— The data —

* * *

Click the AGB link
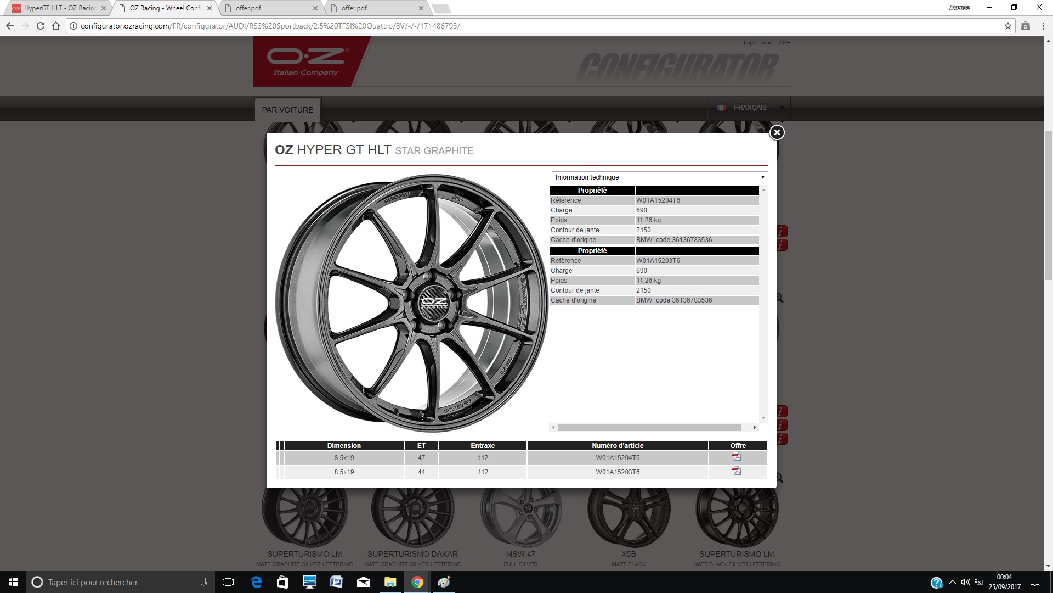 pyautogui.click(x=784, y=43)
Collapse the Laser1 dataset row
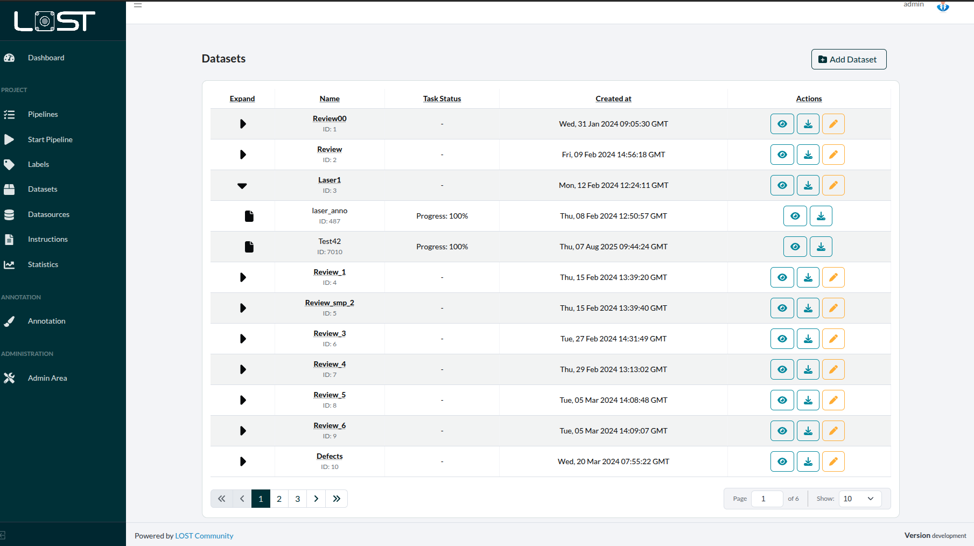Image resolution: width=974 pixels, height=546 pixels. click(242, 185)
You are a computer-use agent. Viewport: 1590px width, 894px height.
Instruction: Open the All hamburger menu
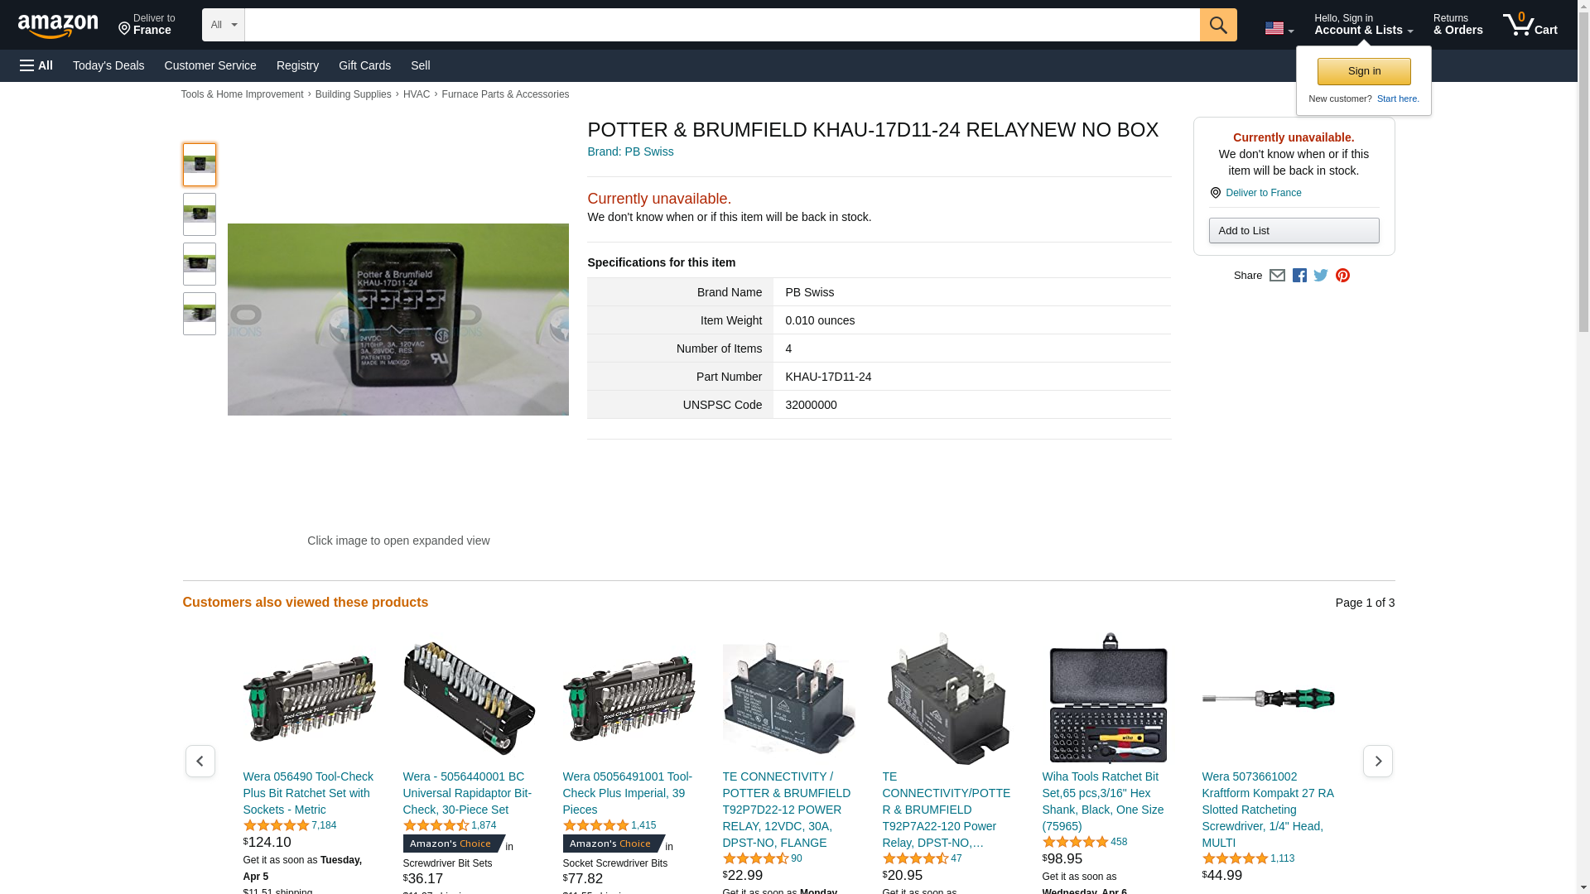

* * *

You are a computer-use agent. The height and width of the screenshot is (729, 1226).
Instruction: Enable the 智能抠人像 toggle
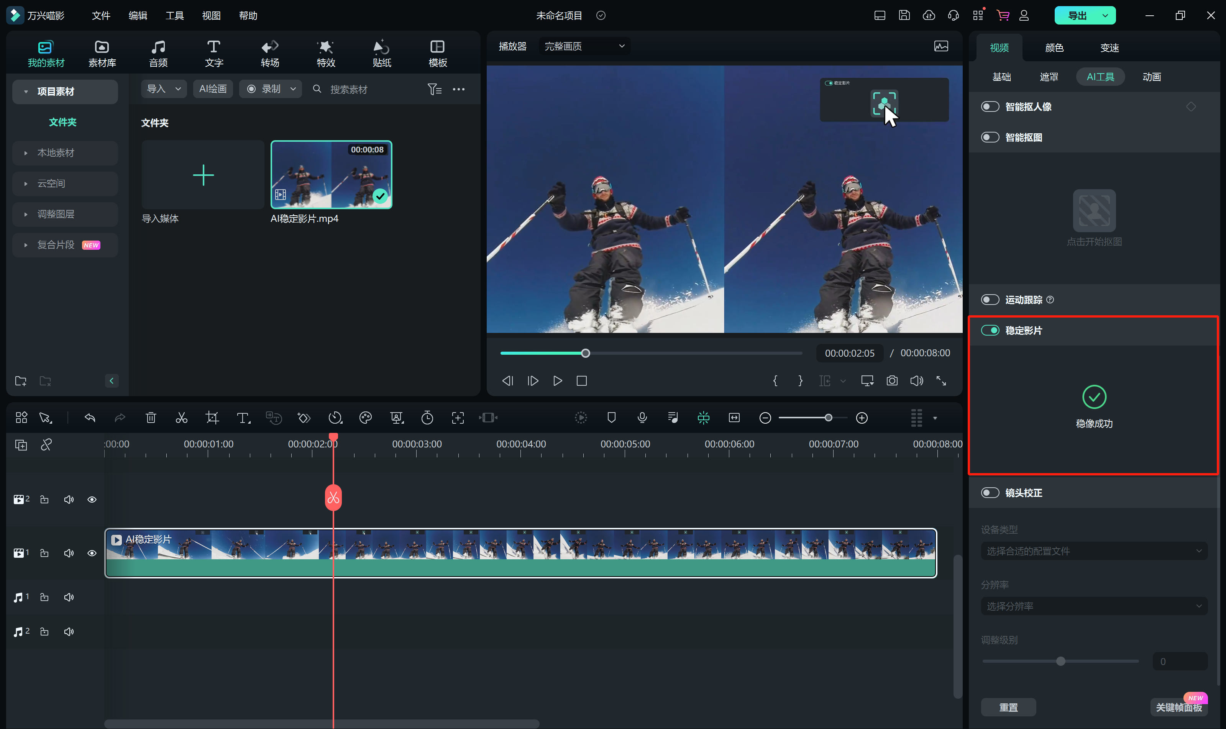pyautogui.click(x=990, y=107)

* * *

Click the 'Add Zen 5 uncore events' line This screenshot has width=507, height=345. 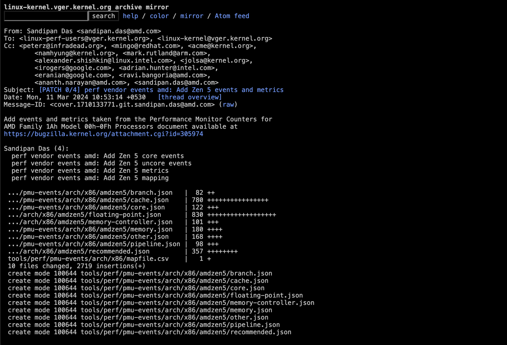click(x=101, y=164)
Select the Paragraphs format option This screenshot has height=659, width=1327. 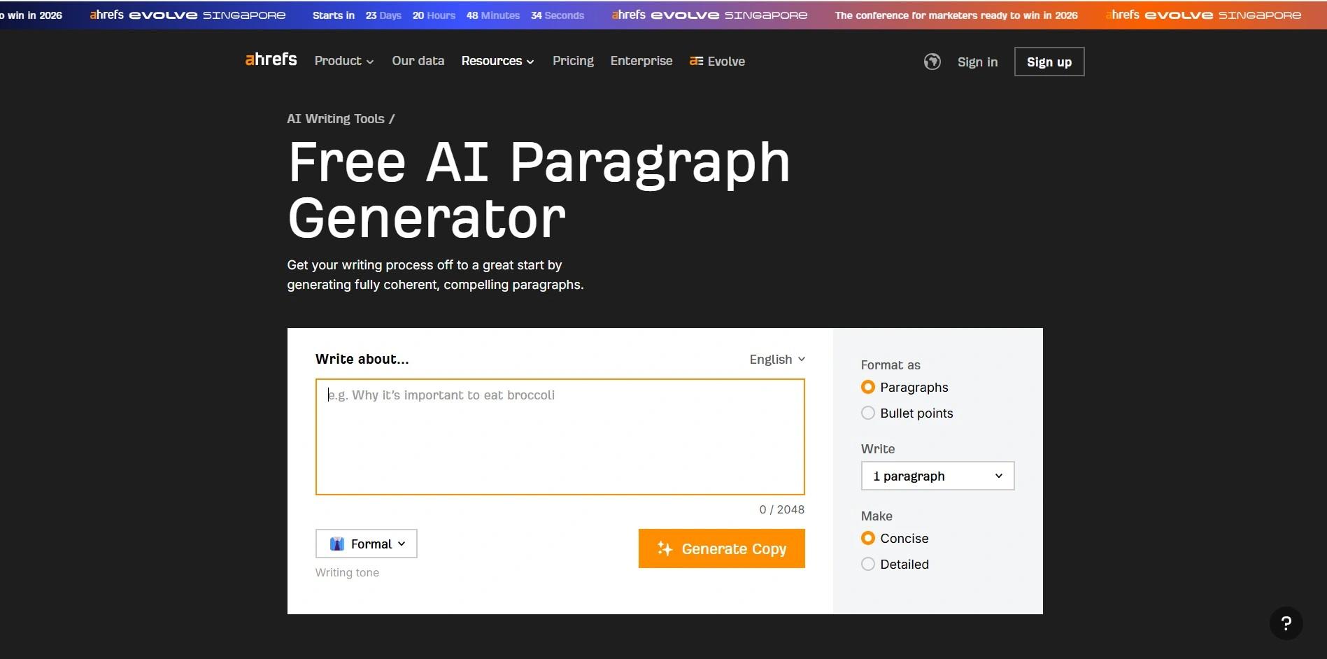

* * *

— Task to carry out —
Look above for the line with "Click the AGB link", then give again exactly every line from there through the line with "Instruction: Open the All hamburger menu", skipping the pictures.

— Answer to this exercise —
Click the AGB link
 pyautogui.click(x=784, y=43)
Collapse the Laser1 dataset row
Image resolution: width=974 pixels, height=546 pixels. click(242, 185)
You are a computer-use agent. Viewport: 1590px width, 894px height.
Instruction: Open the All hamburger menu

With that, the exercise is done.